TEXT TO READ =>
----

Q: Is there anything I can do to avoid the storm?
A: It's difficult to say, but I wouldn't count on a pay rise; the employers' lobby group IBEC took the opportunity yesterday to warn that pay rises weren't on the menu until 2013.
Q: I've lost faith in our leaders. As far as I remember, Mr Lenihan said Anglo's bailout would cost €4.5bn just over a year ago. Now the bill is more than six times this amount. The Central Bank, which I used to trust, was also wrong time after time. What do the markets think of all this?
A: There was very little reaction yesterday, which suggests the markets agree with the Government's new estimates. But there's many a slip 'twixt the cup and the lip and we're only one step further on the road to a solution. The markets could still get cold feet but nobody should be surprised at the immediate reaction, as the Government did little more yesterday than tell the markets what they had been saying for months.
Q: Well I suppose we've got to start paying back that €50bn by hook or by crook but I can't quite understand what a figure like that means.
A: Well, a €50bn pile of €20 notes would stretch to the moon.
Q: Frankly, I'm a little tired of those analogies. What does it mean for me?

----

YOUR TASKS =>
[1] In the Q&A about the Anglo bailout costs, why does the answer say nobody should be surprised at the markets' immediate reaction?
[2] Continue the Q&A about the bank bailout bill from its final question.

PROVIDED RECORDS =>
----

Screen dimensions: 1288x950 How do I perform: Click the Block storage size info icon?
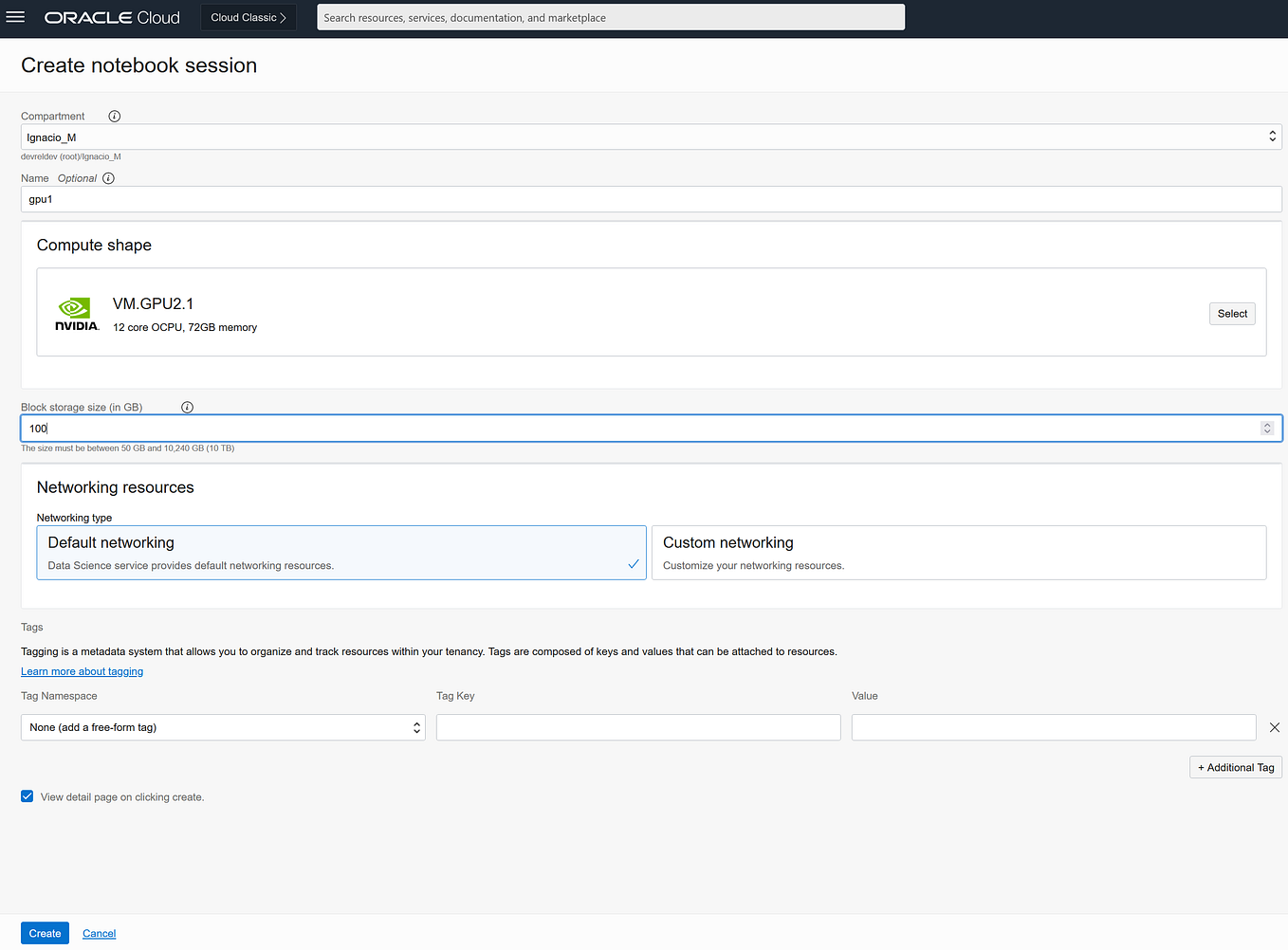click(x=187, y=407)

----

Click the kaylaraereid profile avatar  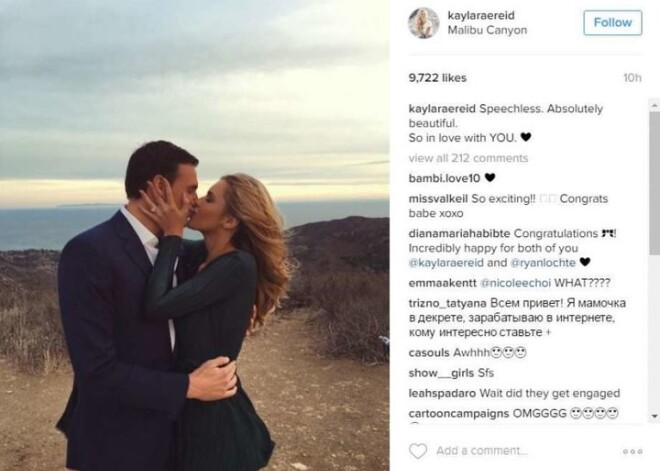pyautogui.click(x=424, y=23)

----

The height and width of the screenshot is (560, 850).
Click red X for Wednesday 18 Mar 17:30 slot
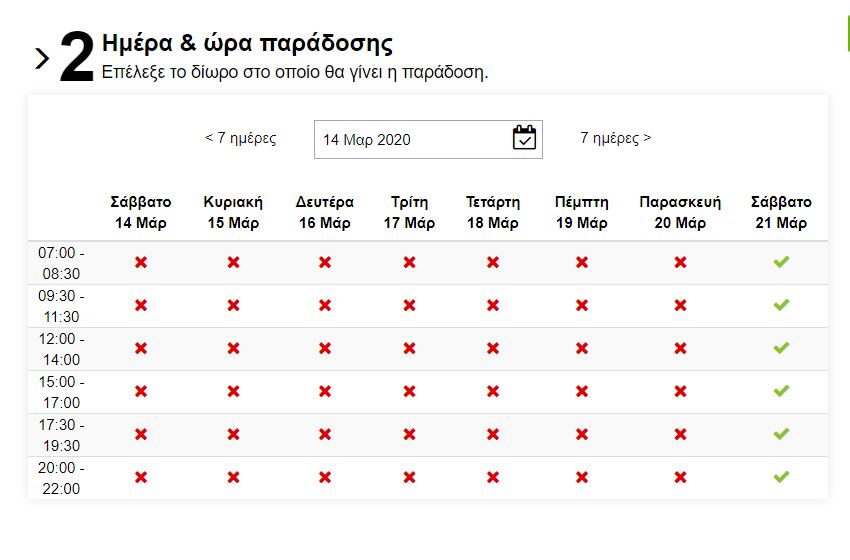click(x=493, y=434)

----

TASK RESULTS =>
[1] Nobody should be surprised because the Government did little more than tell the markets what they had been saying for months. The very small reaction suggests the markets agree with the Government's new estimates.

[2]
A: The bailout will add at least €10,000 to the national debt for every man, woman and child. Bear in mind we also have the good old-fashioned national debt, which we are busy inflating by €500m a week, so the total owed by each person is probably three times that. Each working person will have to generate about six times this to pay off the State's total debts.
Q: Put like that, it seems almost impossible. I've got a mortgage and one or two credit cards as well.
A: Nobody is saying it will be easy. Even the usually cheerful Mr Lenihan admitted that it was "colossal" and would take at least 10 years to sort out.
Q: Ten years! I can't wait that long. Well, I suppose I've got the golf to keep me distracted.
A: Let's hope so. But didn't you tell me the other day that your golf course has been moved into NAMA?